### Exercise details
Exactly as written, retype all of the records that come next.

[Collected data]
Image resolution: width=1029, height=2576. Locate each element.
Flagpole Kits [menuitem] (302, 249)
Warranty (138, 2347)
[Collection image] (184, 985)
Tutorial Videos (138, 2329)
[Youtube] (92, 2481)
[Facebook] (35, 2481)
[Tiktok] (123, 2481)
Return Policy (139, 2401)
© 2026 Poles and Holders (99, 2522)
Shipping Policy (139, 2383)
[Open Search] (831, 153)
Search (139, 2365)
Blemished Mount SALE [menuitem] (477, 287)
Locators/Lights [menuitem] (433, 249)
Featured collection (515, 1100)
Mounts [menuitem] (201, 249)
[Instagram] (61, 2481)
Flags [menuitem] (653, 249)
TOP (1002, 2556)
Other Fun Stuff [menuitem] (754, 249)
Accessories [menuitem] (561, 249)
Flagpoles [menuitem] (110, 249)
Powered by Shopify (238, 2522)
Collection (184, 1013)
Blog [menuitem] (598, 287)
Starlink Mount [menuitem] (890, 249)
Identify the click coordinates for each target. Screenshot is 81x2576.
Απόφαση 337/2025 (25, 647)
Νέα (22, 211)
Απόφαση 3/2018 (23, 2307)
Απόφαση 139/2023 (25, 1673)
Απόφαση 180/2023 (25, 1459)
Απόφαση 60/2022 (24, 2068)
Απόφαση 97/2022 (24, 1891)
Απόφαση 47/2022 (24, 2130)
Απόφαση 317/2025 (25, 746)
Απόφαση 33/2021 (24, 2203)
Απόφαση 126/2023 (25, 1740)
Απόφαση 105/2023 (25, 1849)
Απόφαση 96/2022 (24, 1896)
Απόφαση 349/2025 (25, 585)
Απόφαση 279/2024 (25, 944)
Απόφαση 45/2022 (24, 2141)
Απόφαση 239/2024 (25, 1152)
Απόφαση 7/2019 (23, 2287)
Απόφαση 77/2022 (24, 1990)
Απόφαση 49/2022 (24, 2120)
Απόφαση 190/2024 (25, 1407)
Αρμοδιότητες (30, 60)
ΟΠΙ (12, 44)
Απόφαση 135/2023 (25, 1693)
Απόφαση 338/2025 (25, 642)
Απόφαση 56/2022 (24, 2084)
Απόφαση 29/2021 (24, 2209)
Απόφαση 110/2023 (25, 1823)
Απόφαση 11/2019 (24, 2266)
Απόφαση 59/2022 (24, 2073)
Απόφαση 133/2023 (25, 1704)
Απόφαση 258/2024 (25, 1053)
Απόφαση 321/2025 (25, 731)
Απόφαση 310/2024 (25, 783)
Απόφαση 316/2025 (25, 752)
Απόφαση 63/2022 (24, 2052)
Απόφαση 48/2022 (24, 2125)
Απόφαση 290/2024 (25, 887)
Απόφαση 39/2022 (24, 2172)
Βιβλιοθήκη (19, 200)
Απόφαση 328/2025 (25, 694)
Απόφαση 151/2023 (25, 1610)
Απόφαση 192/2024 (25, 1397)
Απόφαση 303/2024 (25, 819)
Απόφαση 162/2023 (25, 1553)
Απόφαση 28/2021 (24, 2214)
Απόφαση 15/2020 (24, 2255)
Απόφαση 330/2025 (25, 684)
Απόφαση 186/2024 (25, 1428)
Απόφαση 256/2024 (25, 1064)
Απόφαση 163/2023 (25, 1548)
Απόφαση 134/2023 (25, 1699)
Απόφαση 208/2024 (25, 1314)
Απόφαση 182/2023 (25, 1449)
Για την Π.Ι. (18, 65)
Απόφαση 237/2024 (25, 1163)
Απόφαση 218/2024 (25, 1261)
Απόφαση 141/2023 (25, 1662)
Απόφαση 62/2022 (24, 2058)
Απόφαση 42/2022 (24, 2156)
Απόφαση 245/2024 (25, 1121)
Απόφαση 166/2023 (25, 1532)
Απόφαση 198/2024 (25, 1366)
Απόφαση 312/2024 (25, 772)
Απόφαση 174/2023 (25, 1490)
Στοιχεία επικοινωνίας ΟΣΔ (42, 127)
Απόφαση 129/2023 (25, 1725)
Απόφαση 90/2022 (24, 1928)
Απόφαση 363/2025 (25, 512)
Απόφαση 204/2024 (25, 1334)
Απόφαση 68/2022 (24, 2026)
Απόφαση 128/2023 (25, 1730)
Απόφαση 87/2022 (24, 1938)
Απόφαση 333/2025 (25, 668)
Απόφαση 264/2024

### Answer space
Image resolution: width=1029, height=2576. Locate each element.
Flagpole Kits [menuitem] (302, 249)
Warranty (138, 2347)
[Collection image] (184, 985)
Tutorial Videos (138, 2329)
[Youtube] (92, 2481)
[Facebook] (35, 2481)
[Tiktok] (123, 2481)
Return Policy (139, 2401)
© 2026 Poles and Holders (99, 2522)
Shipping Policy (139, 2383)
[Open Search] (831, 153)
Search (139, 2365)
Blemished Mount SALE [menuitem] (477, 287)
Locators/Lights [menuitem] (433, 249)
Featured collection (515, 1100)
Mounts [menuitem] (201, 249)
[Instagram] (61, 2481)
Flags [menuitem] (653, 249)
TOP (1002, 2556)
Other Fun Stuff [menuitem] (754, 249)
Accessories [menuitem] (561, 249)
Flagpoles [menuitem] (110, 249)
Powered by Shopify (238, 2522)
Collection (184, 1013)
Blog [menuitem] (598, 287)
Starlink Mount [menuitem] (890, 249)
Identify the click coordinates for each target. Screenshot is 81x2576.
Απόφαση 337/2025 (25, 647)
Νέα (22, 211)
Απόφαση 3/2018 (23, 2307)
Απόφαση 139/2023 (25, 1673)
Απόφαση 180/2023 (25, 1459)
Απόφαση 60/2022 (24, 2068)
Απόφαση 97/2022 (24, 1891)
Απόφαση 47/2022 (24, 2130)
Απόφαση 317/2025 (25, 746)
Απόφαση 33/2021 (24, 2203)
Απόφαση 126/2023 (25, 1740)
Απόφαση 105/2023 (25, 1849)
Απόφαση 96/2022 (24, 1896)
Απόφαση 349/2025 (25, 585)
Απόφαση 279/2024 (25, 944)
Απόφαση 45/2022 (24, 2141)
Απόφαση 239/2024 (25, 1152)
Απόφαση 7/2019 (23, 2287)
Απόφαση 77/2022 (24, 1990)
Απόφαση 49/2022 (24, 2120)
Απόφαση 190/2024 (25, 1407)
Αρμοδιότητες (30, 60)
ΟΠΙ (12, 44)
Απόφαση 135/2023 (25, 1693)
Απόφαση 338/2025 (25, 642)
Απόφαση 56/2022 (24, 2084)
Απόφαση 29/2021 (24, 2209)
Απόφαση 110/2023 (25, 1823)
Απόφαση 11/2019 (24, 2266)
Απόφαση 59/2022 (24, 2073)
Απόφαση 133/2023 (25, 1704)
Απόφαση 258/2024 (25, 1053)
Απόφαση 321/2025 (25, 731)
Απόφαση 310/2024 (25, 783)
Απόφαση 316/2025 (25, 752)
Απόφαση 63/2022 (24, 2052)
Απόφαση 48/2022 (24, 2125)
Απόφαση 290/2024 (25, 887)
Απόφαση 39/2022 (24, 2172)
Βιβλιοθήκη (19, 200)
Απόφαση 328/2025 (25, 694)
Απόφαση 151/2023 (25, 1610)
Απόφαση 192/2024 (25, 1397)
Απόφαση 303/2024 (25, 819)
Απόφαση 162/2023 (25, 1553)
Απόφαση 28/2021 (24, 2214)
Απόφαση 15/2020 (24, 2255)
Απόφαση 330/2025 (25, 684)
Απόφαση 186/2024 (25, 1428)
Απόφαση 256/2024 (25, 1064)
Απόφαση 163/2023 (25, 1548)
Απόφαση 134/2023 (25, 1699)
Απόφαση 208/2024 (25, 1314)
Απόφαση 182/2023 (25, 1449)
Για την Π.Ι. (18, 65)
Απόφαση 237/2024 (25, 1163)
Απόφαση 218/2024 (25, 1261)
Απόφαση 141/2023 (25, 1662)
Απόφαση 62/2022 (24, 2058)
Απόφαση 42/2022 (24, 2156)
Απόφαση 245/2024 (25, 1121)
Απόφαση 166/2023 (25, 1532)
Απόφαση 198/2024 (25, 1366)
Απόφαση 312/2024 (25, 772)
Απόφαση 174/2023 (25, 1490)
Στοιχεία επικοινωνίας ΟΣΔ (42, 127)
Απόφαση 129/2023 (25, 1725)
Απόφαση 90/2022 (24, 1928)
Απόφαση 363/2025 (25, 512)
Απόφαση 204/2024 (25, 1334)
Απόφαση 68/2022 (24, 2026)
Απόφαση 128/2023 (25, 1730)
Απόφαση 87/2022 (24, 1938)
Απόφαση 333/2025 (25, 668)
Απόφαση 264/2024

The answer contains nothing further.